Peran seorang mikrobiologi klinik memang pada dasarnya adalah melakukan pemeriksaan untuk mendeteksi keberadaan mikroorganisme pada spesimen klinis kemudian juga analisis tentang pola kepekaan antimikroba. Seorang mikrobiologi klinik juga berperan dalam penerapan pencegahan dan pengendalian infeksi juga dalam pencegahan resistensi antimikroba, tetapi diperlukan juga peranan dan kerjasama sengan sejawat dokter, perawat dan tim PPI.
Konferensi International Forum on Gonococcal Infection and Resistance (IFGIR) diprakarsai dan diselenggarakan oleh Chinese Academy of Medical Sciences (CAMS) dan Peking Union Medical College (PUMC) Institute of Dermatology and the National Centre forOrganization Collaboration Center for Prevention and Control of Sexually Transmitted Infections yang dimulai sejak tahun 2017 lalu. IFGIR tahun 2025 ini dihadiri dari 14 negara di dunia, WHO dan ASEAN ( Vietnam, Filipina, Kamboja,dan Indonesia.
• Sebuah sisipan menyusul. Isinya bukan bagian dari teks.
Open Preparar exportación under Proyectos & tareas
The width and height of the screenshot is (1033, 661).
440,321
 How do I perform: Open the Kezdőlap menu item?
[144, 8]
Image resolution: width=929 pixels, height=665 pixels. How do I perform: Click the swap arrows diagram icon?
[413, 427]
Indonesia diundang karena dalam 2 tahun terakhir yaitu tahun 2023 dan 2024 melakukan surveilan Gonore yang masuk dalam salah satu Program AMR WHO, yaitu EGASP (Enhanced Gonococcal Antimicrobial Surveillance Programme). Dariforum tersebut, saya mendapatkan pengetahuan yang banyak sekali khususnya yang terkait infeksi gonokokus atau N.go. Mulai dari epidemiologi, diagnosis dan perkembangan teknologinya; dari yang berbasiskan serologi/immunoassay hingga yang berbasiskan sequencing. Kemudian juga program-program di berbagai negara, baik riset ataupun survelen. Tentunya dari semua itu sangat banyak yang bisa diaplikasikan di negara kita, khususnya juga di RS-RS rujukan atau sangat mungkin di berbagai Laboratorium Kesehatan Masyarakat.
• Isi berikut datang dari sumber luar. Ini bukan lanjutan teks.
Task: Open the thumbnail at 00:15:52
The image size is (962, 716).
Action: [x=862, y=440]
Neisseria gonorrhoeae merupakan bakteri penyebab salah satu infeksi menular seksual. Yang dimaksud adalah infeksi yang terjadi karena adanya kontakseksual, walau mungkin tidak terbatas pada yang melakukan, karena dapat saja ditularkan dari ibu yang terinfeksi ke bayi yang dilahirkan. Gonore (GO) merupakan penyakit infeksi menular seksual (IMS) yang paling sering di dunia sepanjang abad ke-20. Data World Health Organization (WHO) tahun 2012, melaporkan 78 juta kasus infeksi GO. Secara global, prevalensi gonore pada perempuan kelompok usia 15-49 tahun, sebesar 0,8% sedangkan pada laki-laki sebesar 0,6%. Prevalensi gonore juga dipengaruhi oleh faktor geografis.
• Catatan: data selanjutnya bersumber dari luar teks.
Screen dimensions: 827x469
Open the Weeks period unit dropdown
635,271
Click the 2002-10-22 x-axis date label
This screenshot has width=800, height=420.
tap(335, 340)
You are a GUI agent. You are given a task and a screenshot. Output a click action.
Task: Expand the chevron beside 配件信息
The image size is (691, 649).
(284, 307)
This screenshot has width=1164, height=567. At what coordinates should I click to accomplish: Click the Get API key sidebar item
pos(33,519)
The WHO Gonococcal Antimicrobial Surveillance Programme (GASP) menunjukkan resistensi antibiotik menyebar terutama di Asia, Amerika Utara, Eropa, Amerika Latin, Karibia, Afrika dan Australia. Pada tahun 2016, sebanyak 60 negara melaporkan data resistensi Neisseria gonorrhoeae terhadap satu atau lebih antibiotik yaitu seftriakson dan sefiksim sebesar 30%, azitromisin sebesar 49%, siprofloksasin 95%, penisilin dan tetrasiklin 39,6%.
Tantangannya bukan hanya deteksi penyebab, tetapi juga mendeteksi perubahan pola resistensi secara dini, Hal ini memang salah satunya disebabkan oleh masih terbatasnya pemeriksaan Neiserria gonore berbasis kultur dan uji kepekaan di Indonesia.
Oleh karena itu, perlu dilakukan upaya untuk meningkatkan kesadaran masyarakat tentang bahaya resistensi antibiotik dan pentingnya penggunaan antibiotik yang tepat, serta meningkatkan kemampuan tenaga kesehatan dalam mendiagnosis dan mengobati infeksi gonore dengan efektif.